Linking the site to a moribund gallery of long-expired news articles in the Morgue secton is a vestage of my old website. Irrelevent nostalgia.

I'm ready to start counting "hits."

Saturday, May 10, 2014


My new website, RAW FICTION, is starting to take shape. You may have noticed an earlier post in which I described my severe case of computer burn caused by the effort to update my old website with a dysfunctional do-it-yourself web builder program. My sanity has been restored by a talented web doctor named Lawrence McKendell.  He designed a wabi home page and other content pages under my logo Raw Fiction. (I'll explain what that means in due course.)

The rest is technical. We need to build out the architecture of the inner pages with the short stories and articles I want to show off.

Unfortunately, my concept of posting short stories in-progress on the site has been compromised. I'm told that once you publish a piece on a website it's disqualified from being considered for publication  by a traditional  print publisher or an online magazine. They want to have first crack at it and run original work before it's widely available on the internet. Oh well.

Saturday, May 3, 2014


 I think I made a serious error in putting exerpts from fictional reviews on the back cover of the book . When I started building the book cover I thought they were hilarious but intended them as place-holders until I could think of something better to fill the page. I got attached to them, however. It seemed to me at the time that the book's title and its morbid content  could benefit from a bit of humor.  But evidently the joke went flat.

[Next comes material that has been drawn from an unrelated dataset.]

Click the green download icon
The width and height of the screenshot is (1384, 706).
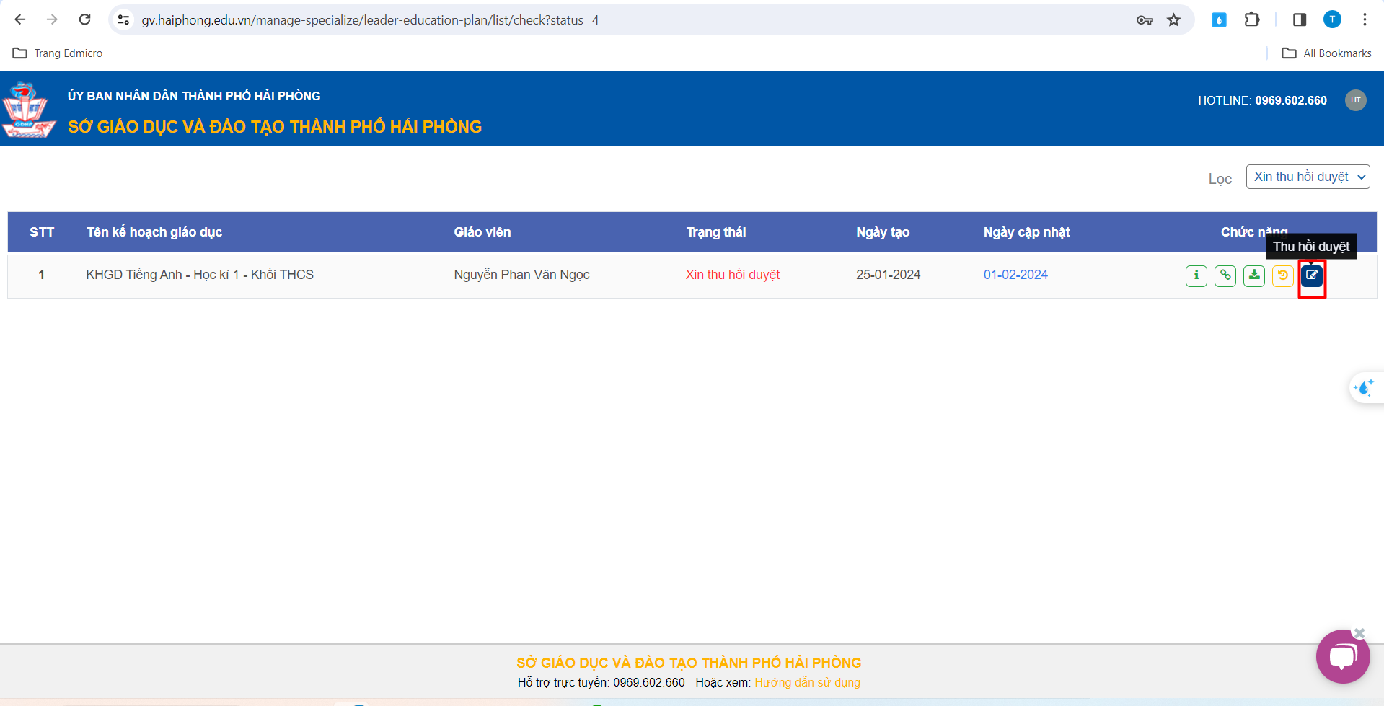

Confidentially I was appalled that so many readers didn't get the allusion to E. B White's classic  children's  book Charlotte's Web. Maybe people don't have children anymore, or they were negligent in reading their kids to sleep at night.

In the first mock review the excerpt is "Some Book." Get it? Hah hah hah.

I regret making the assumption that  this would be  an clear reference to the immortal words Charlotte  the Spider spun in her web:

 "Some Pig"

Her spelling skills made Wilber the  Pig famous and spared him from being made into bacon. My reviewer is named Charlotte Weber, which is either too cute or really stupid,

Hopefully the novel won't be slaughtered into pork chops.

Wednesday, April 23, 2014


I just returned a family event celebrating Easter and my brother's birthday  and suddenly feel very self-conscious about all the things everybody thinks they knows about me. It seems all my brother's in-laws (my inlaws-in-law?) read the damn book and now I fear they will never look at me the same way again. I have no idea whether this is good or bad. Suddenly I'm painfully aware that my friends and colleagues -- should they actually read the quirky and  indulgent novel -- may  readjust  their perception of me in a way that isn't necessarily flattering. I've given every one a picture window to see what an ass I can be.

This is what memoirs are all about, I suppose. You take the risk of ruining your reputation with candor. But in my case I've butchered the integrity of a serious memoir with flagrant lies and distortions of reality, all in the name of pulp fiction.  There's far too much fantasy and subterfuge in there to even call it auto-biographical.

I know who I am. But the reader has choices.  I can be a clown, a cognitive cripple or a delusional Hemingway wanna-be. That's what I get for writing at home wearing  my pajamas all day.